- **Provided information**
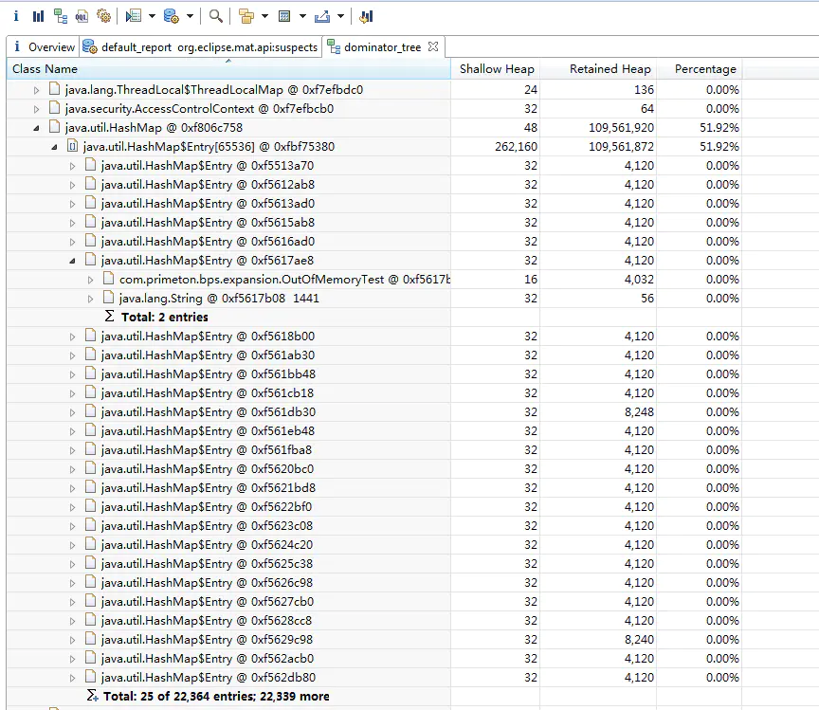Open the Query Browser cylinder icon
Image resolution: width=819 pixels, height=710 pixels.
[172, 15]
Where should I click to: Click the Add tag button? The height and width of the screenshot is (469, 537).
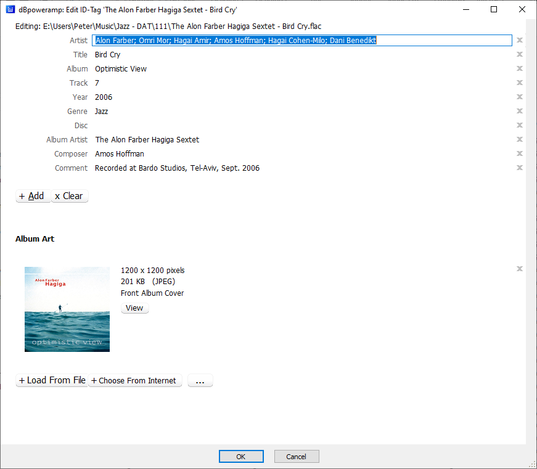[x=33, y=196]
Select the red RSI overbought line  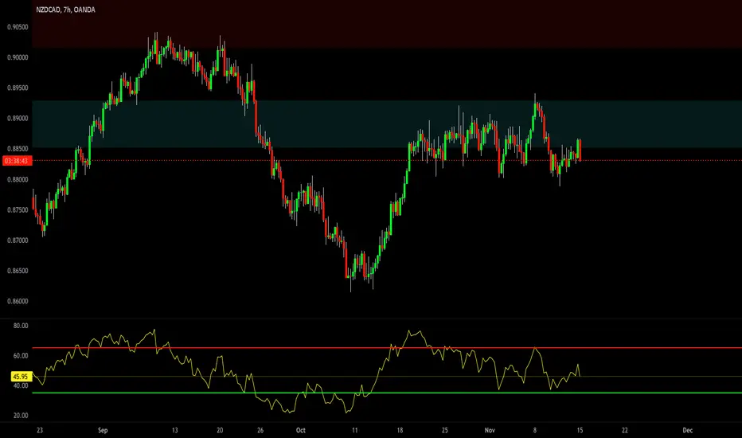(387, 348)
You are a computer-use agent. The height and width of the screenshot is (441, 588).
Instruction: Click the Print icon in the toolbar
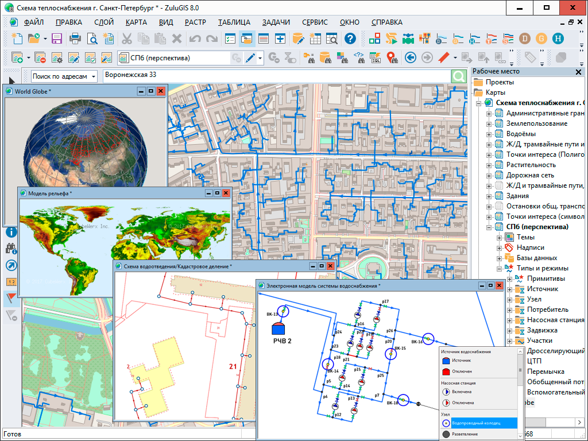tap(75, 39)
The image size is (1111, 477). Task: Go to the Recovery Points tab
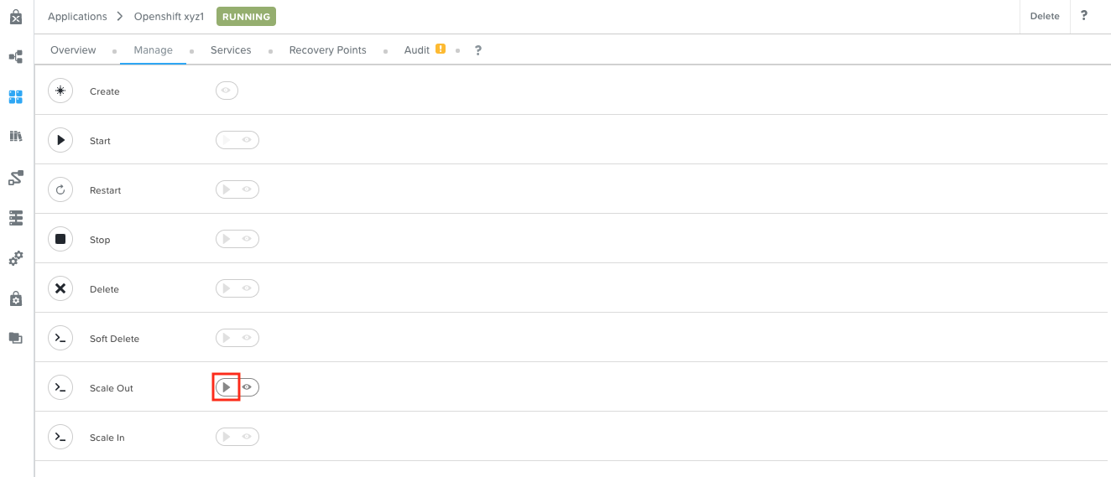pos(327,50)

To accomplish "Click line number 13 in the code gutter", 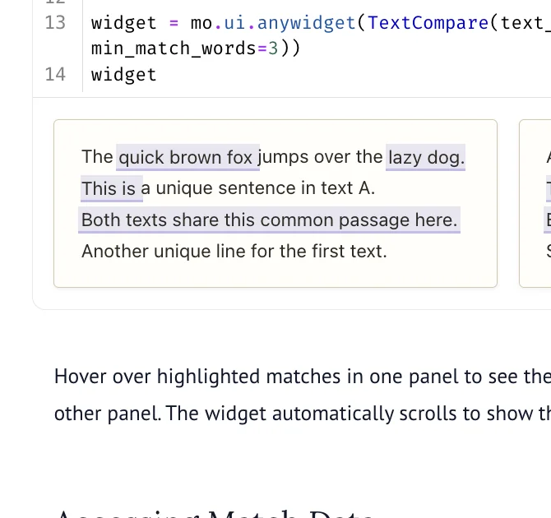I will (x=55, y=23).
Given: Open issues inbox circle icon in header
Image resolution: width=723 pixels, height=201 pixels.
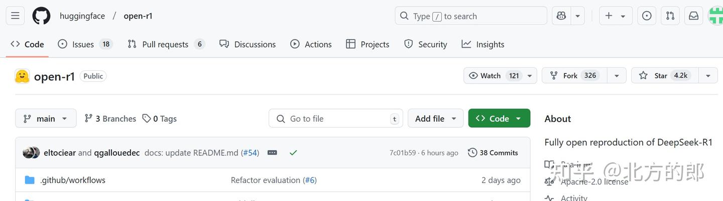Looking at the screenshot, I should (x=647, y=16).
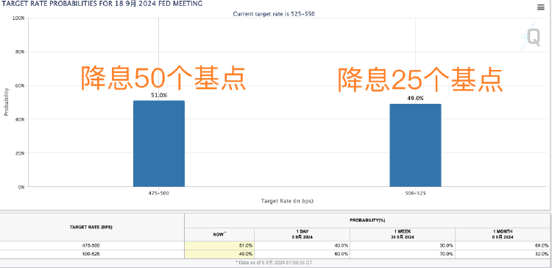Open the chart hamburger menu icon
This screenshot has height=268, width=552.
click(x=541, y=7)
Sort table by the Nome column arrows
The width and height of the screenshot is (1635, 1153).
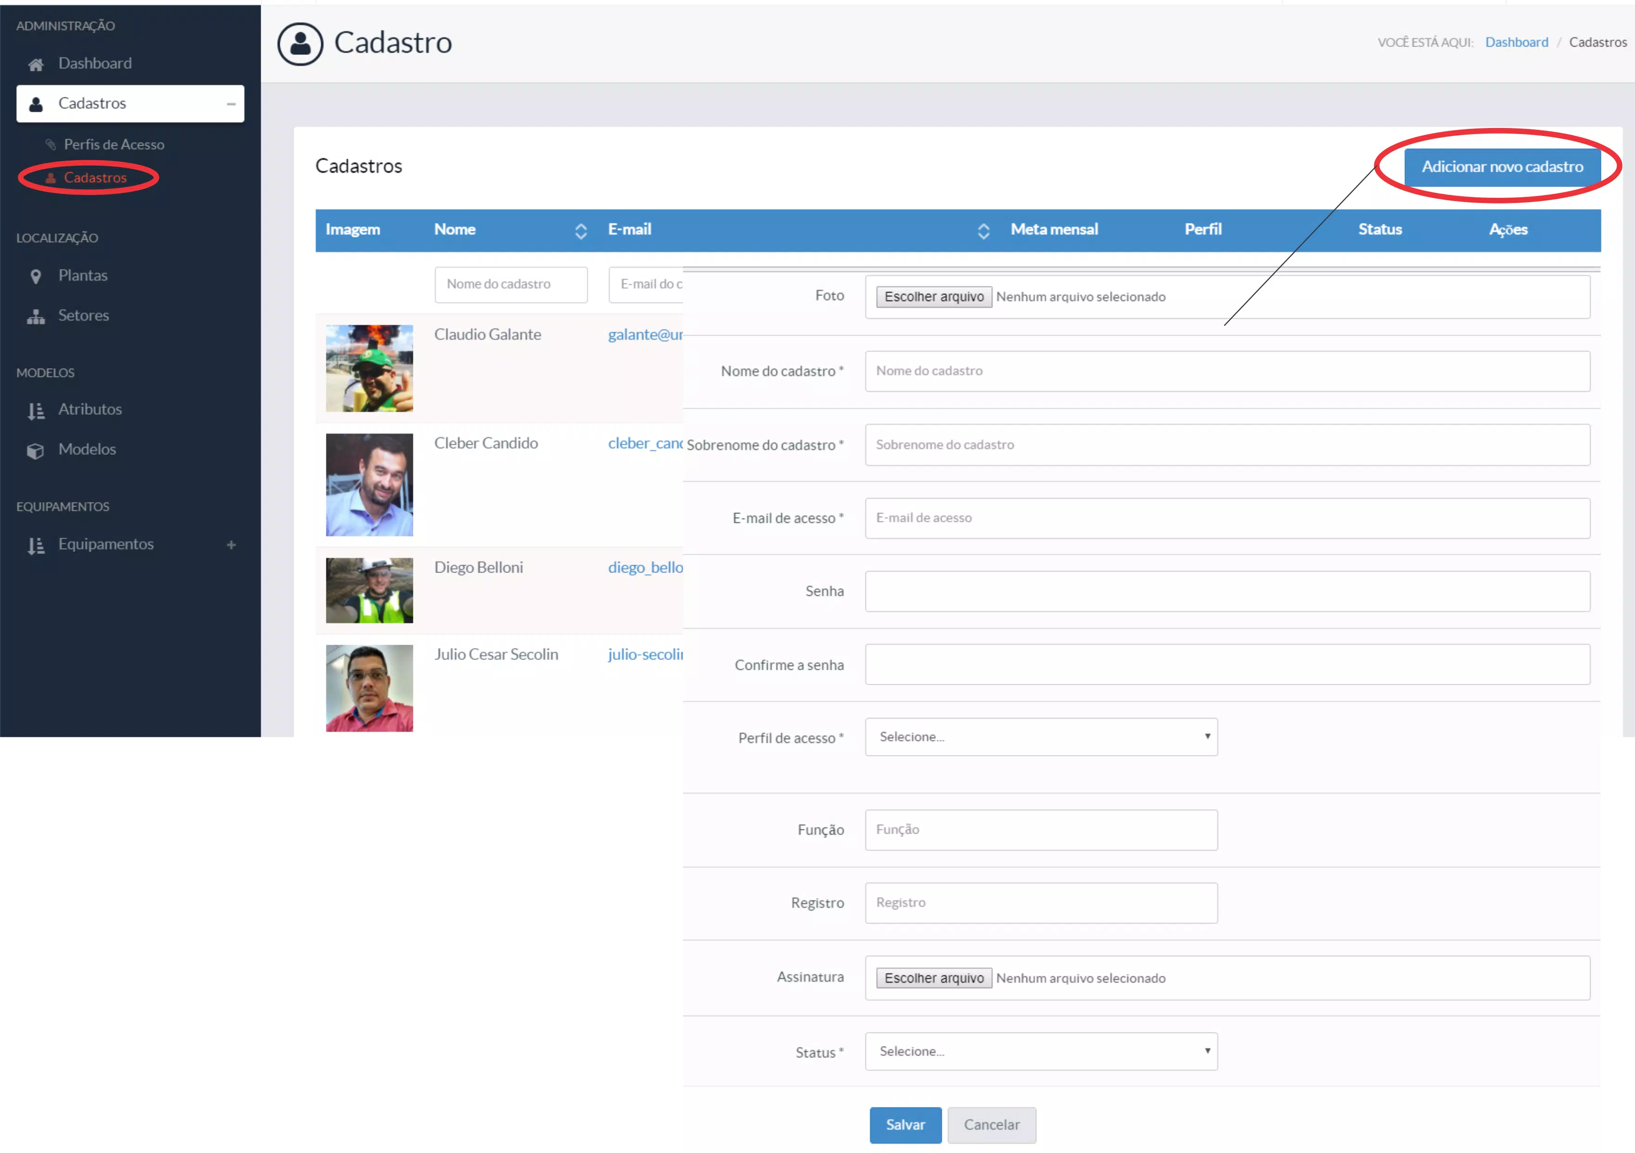click(x=580, y=231)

- **Problem**
Go to the line with "Given: Open issues" in the entries above. Reproduce that line and each one after it to the end, exactly and without the pictures.

- **Result**
Given: Open issues inbox circle icon in header
Image resolution: width=723 pixels, height=201 pixels.
Looking at the screenshot, I should (x=647, y=16).
Open the chart hamburger menu icon
This screenshot has height=268, width=552.
click(x=541, y=7)
Sort table by the Nome column arrows
The width and height of the screenshot is (1635, 1153).
click(x=580, y=231)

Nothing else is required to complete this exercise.